#### Kutipan pilihan:
┏━━

Guna memecahkan persoalan‑persoalan tersebut, perlu kiranya mempelajari akar polemik di sekitar boleh dan tidaknya menafsirkan al-Qur'an dengan ra'y yaitu dengan mempelajari lebih jauh dan mendalam tentang hadis "larangan menafsirkan al-Qur'an dengan ra'y", dengan harapan tersingkapnya maksud Nabi SAW tersebut sekaligus bentuk‑bentuk real pelarangannya. Salah satu hadis tersebut adalah hadis riwayat al‑Turmudzi:
حَدَّثَنَا مَحْمُودُ بْنُ غَيْلَانَ حَدَّثَنَا بِشْرُ بْنُ السَّرِيِّ حَدَّثَنَا سُفْيَانُ عَنْ عَبْدِ الْأَعْلَى عَنْ سَعِيدِ بْنِ جُبَيْرٍ عَنِ ابْنِ عَبَّاسٍ رَضِي اللَّهم عَنْهممَا قَالَ قَالَ رَسُولُ اللَّهِ صَلَّى اللَّهم عَلَيْهِ وَسَلَّمَ مَنْ قَالَ فِي الْقُرْآنِ بِغَيْرِ عِلْمٍ فَلْيَتَبَوَّأْ مَقْعَدَهُ مِنَ النَّارِ قَالَ أَبو عِيسَى هَذَا حَدِيثٌ حَسَنٌ صَحِيحٌ
Artinya: (Al‑Turmuzi berkata): Mahmud bin Gailan telah menceritakan kepada kami, (Mahmud berkata): Bisyr bin al‑Syariyy menceritakan kepada kami, (Bisyr berkata) : Sufyan menceritakan kepada kami dari 'Abd al‑A‑'la dari Sa'id bin Jubair dari Ibn 'Abbas Ra, ia berkata: Rasulullah SAW bersabda: siapa yang mengatakan tentang (isi) al‑Qur'an dengan tanpa landasan pengetahuan, maka hendaklah ia menempati tempat dudukya dari api neraka" Abu 'Isa (al-­Turmuzi) berkata: hadis ini hasan sahih.[13]

Hadis di atas dipegangi oleh sebagian ulama sebagai dasar penolakan atas tafsir bi al-ra'y, namun sebagian yang lain memahami hadis tersebut sebagai larangan menafsirkan dengan hawa nafsu dan bukan penafsiran melalui kemampuan ijtihad yang melahirkan tafsir bi al-ra'y yang dikenal saat ini
Tentang tafsir bi al-ra'y, ulama juga berselisih pendapat hingga mengkristal pada dua model tafsir bi al-­ra’y, yaitu tafsir bi al-ra'y yang mahmud (terpuji) dan tafsir bi al-ra'y yang mazmum (tercela).[14] Terlepas dari klasifikasi tersebut, kata   al-ra'y itulah yang menjadi kata kunci dari perdebatan di atas.

┗━━

[Entri koordinat sasaran]

┏━━

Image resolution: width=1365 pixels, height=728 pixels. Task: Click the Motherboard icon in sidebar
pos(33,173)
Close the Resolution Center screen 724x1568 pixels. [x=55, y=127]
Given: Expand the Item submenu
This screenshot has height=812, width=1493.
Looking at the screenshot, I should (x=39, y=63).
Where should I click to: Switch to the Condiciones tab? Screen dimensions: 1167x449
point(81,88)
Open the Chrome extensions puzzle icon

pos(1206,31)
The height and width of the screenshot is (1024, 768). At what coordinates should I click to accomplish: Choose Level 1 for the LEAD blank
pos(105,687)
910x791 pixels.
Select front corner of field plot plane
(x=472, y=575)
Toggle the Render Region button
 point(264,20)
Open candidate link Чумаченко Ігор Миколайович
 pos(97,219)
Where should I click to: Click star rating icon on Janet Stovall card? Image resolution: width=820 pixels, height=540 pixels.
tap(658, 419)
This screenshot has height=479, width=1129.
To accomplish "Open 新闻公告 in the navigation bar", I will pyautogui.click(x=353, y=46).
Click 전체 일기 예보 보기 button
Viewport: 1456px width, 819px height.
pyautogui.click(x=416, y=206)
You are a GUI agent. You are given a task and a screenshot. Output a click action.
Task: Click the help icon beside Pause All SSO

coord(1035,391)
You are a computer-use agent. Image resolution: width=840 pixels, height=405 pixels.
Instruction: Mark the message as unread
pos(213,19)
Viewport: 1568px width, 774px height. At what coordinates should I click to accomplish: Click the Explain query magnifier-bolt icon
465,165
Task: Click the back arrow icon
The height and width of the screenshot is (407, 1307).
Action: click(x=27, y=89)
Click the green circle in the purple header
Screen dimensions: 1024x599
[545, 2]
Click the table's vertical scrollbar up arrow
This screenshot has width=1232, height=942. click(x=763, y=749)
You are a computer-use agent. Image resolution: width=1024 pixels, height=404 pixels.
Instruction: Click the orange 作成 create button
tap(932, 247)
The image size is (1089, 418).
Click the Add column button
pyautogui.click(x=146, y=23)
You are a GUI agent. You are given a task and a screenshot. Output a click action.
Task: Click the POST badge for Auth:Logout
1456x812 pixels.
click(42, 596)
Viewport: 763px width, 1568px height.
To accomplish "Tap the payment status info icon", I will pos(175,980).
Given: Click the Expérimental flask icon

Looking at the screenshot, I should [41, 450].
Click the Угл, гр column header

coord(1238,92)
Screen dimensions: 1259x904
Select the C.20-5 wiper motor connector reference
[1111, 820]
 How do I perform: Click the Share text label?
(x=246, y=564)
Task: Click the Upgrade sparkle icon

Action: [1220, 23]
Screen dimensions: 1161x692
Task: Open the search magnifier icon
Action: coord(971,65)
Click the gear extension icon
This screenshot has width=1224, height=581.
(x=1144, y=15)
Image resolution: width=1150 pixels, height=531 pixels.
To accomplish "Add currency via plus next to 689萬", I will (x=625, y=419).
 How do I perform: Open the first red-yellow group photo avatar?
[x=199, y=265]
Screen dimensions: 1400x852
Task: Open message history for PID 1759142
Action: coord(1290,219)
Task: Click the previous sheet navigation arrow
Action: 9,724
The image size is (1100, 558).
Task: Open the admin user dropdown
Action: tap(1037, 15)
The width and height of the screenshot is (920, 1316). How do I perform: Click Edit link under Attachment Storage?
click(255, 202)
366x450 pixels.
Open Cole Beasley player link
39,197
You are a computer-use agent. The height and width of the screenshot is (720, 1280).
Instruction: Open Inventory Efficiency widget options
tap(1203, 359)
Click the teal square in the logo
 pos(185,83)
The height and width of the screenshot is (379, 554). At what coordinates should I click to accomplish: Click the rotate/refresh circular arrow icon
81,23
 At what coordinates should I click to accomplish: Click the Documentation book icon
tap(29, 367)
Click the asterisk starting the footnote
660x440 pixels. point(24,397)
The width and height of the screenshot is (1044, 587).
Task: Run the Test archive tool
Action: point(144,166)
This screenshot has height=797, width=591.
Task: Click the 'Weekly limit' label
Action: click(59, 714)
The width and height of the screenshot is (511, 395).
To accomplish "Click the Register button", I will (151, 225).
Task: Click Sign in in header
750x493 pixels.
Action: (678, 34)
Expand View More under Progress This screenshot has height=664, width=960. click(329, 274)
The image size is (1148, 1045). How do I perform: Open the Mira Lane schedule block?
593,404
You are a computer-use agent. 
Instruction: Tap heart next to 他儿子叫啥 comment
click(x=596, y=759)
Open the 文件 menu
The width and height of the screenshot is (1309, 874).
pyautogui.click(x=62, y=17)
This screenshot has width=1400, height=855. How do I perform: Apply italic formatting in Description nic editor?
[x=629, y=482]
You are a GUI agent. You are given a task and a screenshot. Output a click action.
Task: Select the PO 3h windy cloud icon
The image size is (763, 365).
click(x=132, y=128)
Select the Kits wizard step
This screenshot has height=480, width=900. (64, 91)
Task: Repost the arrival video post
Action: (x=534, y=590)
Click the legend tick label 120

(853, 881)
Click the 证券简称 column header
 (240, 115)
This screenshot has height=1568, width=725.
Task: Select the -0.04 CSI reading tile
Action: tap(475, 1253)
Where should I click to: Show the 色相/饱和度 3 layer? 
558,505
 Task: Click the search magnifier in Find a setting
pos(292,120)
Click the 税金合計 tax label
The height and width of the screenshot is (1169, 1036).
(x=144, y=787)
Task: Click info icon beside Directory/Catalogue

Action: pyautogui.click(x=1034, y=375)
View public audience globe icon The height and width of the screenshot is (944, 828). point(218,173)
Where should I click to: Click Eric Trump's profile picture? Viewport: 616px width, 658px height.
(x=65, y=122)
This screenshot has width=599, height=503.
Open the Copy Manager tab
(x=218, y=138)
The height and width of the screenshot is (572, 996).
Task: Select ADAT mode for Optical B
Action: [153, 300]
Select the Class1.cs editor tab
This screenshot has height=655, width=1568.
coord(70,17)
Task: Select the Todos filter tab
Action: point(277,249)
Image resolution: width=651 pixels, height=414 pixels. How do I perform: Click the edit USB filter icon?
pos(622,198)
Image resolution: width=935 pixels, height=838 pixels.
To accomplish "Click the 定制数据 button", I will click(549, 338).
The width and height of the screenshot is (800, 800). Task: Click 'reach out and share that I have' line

┗━━

#### Tugas Anda:
**a.** Jawab pertanyaan berikut berdasarkan kutipan tentang tafsir bi al-ra'y:
(i) Hadis yang dikutip di sana diriwayatkan oleh siapa?
(ii) Abu 'Isa memberi hadis itu penilaian apa?
(iii) Ulama sampai pada dua model tafsir bi al-ra'y. Apa saja?
**b.** Lanjutkan kutipan tentang tafsir bi al-ra'y setelah kalimat terakhirnya.

#### Jawaban per tugas:
**a.**
(i) Al-Turmudzi.
(ii) Hasan sahih.
(iii) Tafsir bi al-ra'y yang mahmud (terpuji) dan tafsir bi al-ra'y yang mazmum (tercela).

**b.**
Kata al‑ra'y sendiri dimaknai berbeda‑beda oleh para ulama, sebagian memaknai al-ra'y dalam konteks hadis di atas sebagai. "ijtihad", ada pula yang memaknainya sebagai "penafsiran tanpa menggunakan il‑mu", artinya tidak didasarkan pada dalil‑dalil syara', sebagian yang lain memaknainya sebagai "hawa nafsu". Mereka yang memaknai al‑ra'y dengan hawa nafsu inilah yang memfatwakan bahwa barang siapa berbicara mengenai al‑Qur'an menurut hawa nafsunya dan tidak memberikan perhatian kepada keterangan yang telah disampaikan kaum salaf, maka sekalipun pendapatnya itu benar, ia tetap dianggap sebagai perbuatan yang keliru, hal tersebut disebabkan karena telah menentukan makna ayat al‑Qur'an tanpa memperhatikan kaedah‑kaedah yang ditentukan oleh ahli hadis.[15]
Bertolak dari permasalahan di atas, maka sangat urgen untuk melakukan pendalaman atas hadis larangan menafsirkan al-Qur'an dengan al-ra'y, mengingat banyaknya tafsir al‑qur'an yang berkembang hingga saat ini dikelompokkan pada kategori tafsir bi al-ra'y, apakah kemudian penafsiran‑penafsiran tersebut jatuh pada kelompok yang diancam Nabi atau tidak.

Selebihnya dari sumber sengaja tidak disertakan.